== Goal of the exercise ==
Hunt through the entries for the word "computer" and copy each line in which it appears.

[Saved data entries]
┄┄┄┄┄┄

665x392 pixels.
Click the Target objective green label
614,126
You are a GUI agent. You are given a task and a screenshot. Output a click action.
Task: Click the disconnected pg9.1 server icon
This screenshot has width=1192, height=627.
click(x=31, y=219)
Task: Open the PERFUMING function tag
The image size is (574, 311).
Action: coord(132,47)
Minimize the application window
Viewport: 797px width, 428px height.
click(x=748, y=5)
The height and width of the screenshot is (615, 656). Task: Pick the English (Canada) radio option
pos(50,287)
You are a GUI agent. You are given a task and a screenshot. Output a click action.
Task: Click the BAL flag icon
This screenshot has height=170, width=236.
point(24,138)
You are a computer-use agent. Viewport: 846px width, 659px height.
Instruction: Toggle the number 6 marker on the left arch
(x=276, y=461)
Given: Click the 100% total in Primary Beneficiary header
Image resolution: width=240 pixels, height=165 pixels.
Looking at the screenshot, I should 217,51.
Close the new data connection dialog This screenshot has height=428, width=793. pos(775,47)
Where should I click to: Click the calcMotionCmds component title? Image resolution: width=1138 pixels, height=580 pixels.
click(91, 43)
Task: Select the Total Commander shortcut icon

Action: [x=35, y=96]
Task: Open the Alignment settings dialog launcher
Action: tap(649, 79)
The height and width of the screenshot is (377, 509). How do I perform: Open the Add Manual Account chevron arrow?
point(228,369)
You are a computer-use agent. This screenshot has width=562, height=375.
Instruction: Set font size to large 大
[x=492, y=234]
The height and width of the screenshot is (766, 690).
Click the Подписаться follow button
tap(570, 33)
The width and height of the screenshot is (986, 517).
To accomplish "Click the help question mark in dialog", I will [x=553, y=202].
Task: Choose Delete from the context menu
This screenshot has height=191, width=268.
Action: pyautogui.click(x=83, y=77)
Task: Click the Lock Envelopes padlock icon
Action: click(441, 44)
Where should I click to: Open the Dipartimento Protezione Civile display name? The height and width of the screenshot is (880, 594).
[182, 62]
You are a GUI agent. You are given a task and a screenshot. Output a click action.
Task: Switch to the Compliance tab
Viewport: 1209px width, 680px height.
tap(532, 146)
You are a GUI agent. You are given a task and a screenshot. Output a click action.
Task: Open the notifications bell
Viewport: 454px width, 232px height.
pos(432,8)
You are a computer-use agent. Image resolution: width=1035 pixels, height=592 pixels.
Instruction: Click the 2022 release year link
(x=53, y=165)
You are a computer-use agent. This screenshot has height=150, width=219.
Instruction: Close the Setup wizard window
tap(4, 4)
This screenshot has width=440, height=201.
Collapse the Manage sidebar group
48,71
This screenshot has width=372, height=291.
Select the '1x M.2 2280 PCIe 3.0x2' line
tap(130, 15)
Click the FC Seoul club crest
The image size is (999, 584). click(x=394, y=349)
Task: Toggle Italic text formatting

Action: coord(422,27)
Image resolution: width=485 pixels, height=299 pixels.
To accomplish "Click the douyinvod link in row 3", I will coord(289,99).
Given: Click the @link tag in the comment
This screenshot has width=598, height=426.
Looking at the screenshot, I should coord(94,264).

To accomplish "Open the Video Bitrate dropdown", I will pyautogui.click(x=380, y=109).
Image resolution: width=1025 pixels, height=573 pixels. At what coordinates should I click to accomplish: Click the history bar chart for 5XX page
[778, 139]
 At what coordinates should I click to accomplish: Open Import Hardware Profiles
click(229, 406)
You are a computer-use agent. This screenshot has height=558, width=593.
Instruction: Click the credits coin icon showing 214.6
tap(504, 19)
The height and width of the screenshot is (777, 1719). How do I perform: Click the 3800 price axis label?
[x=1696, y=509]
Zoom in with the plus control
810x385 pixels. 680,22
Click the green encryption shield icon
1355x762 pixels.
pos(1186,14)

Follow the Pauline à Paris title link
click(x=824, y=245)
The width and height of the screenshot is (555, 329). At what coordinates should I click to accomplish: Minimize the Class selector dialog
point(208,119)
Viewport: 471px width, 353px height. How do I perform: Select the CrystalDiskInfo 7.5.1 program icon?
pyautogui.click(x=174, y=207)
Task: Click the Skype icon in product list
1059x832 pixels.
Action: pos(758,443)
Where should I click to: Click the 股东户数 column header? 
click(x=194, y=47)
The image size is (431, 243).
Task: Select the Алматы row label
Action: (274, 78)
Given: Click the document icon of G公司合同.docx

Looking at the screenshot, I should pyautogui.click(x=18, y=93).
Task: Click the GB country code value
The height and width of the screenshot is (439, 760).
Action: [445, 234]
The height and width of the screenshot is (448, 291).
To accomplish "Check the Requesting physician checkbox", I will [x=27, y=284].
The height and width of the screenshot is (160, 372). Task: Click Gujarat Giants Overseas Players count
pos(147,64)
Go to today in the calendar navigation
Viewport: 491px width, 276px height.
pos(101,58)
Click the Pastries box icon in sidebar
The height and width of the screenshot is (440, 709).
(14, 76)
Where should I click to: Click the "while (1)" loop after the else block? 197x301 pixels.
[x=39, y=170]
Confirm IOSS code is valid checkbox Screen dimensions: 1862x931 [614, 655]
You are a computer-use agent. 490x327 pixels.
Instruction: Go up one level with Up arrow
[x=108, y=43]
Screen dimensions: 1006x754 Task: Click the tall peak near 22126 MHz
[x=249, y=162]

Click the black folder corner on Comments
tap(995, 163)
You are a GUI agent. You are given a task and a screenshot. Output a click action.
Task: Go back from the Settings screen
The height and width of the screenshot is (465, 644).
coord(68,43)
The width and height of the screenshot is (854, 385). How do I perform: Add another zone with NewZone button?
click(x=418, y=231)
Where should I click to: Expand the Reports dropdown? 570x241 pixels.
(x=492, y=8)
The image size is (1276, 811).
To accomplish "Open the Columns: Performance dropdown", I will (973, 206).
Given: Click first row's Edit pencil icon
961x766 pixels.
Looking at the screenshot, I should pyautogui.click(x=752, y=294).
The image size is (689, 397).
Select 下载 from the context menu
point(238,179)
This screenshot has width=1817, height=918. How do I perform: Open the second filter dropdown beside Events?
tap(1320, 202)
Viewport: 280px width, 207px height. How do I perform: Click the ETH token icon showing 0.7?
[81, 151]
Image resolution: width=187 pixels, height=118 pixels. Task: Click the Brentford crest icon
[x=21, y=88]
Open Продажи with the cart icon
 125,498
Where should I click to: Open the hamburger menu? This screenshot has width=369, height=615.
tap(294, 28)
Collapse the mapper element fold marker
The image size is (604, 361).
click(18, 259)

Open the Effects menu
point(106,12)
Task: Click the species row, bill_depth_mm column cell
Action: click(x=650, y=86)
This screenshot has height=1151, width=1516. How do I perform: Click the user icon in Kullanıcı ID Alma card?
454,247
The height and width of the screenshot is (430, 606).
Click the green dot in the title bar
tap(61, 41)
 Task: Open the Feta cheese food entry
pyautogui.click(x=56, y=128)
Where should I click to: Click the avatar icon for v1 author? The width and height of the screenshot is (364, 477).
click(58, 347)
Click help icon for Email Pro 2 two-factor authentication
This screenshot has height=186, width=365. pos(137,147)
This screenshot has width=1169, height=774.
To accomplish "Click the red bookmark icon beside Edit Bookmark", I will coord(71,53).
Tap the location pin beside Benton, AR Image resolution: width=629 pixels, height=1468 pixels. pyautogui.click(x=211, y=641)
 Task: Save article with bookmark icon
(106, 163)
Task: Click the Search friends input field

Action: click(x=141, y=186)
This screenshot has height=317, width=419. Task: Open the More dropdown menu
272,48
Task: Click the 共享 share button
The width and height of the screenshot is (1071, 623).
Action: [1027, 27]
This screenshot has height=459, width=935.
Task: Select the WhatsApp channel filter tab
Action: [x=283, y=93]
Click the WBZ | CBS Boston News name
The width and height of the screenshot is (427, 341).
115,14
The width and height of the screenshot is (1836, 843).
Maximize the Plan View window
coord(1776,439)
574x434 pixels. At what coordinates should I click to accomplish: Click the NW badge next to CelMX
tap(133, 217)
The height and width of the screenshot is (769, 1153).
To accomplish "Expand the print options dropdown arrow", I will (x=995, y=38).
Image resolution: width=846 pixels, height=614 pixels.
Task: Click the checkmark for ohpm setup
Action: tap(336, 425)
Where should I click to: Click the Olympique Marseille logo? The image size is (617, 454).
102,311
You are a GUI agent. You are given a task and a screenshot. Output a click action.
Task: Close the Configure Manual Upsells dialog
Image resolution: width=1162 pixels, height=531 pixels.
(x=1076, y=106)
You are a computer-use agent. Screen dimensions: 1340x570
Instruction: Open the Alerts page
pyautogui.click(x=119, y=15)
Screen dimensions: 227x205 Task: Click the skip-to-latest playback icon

┄┄┄┄┄┄

== Solution to this task ==
You are a computer-use agent. Viewport: 846px width, 659px height.
You are a computer-use agent. This screenshot has width=562, height=375.
You are a computer-use agent. Image resolution: width=1035 pixels, height=592 pixels.
You are a computer-use agent. This screenshot has height=150, width=219.
You are a computer-use agent. This screenshot has height=558, width=593.
You are a computer-use agent. 490x327 pixels.
You are a computer-use agent. Screen dimensions: 1340x570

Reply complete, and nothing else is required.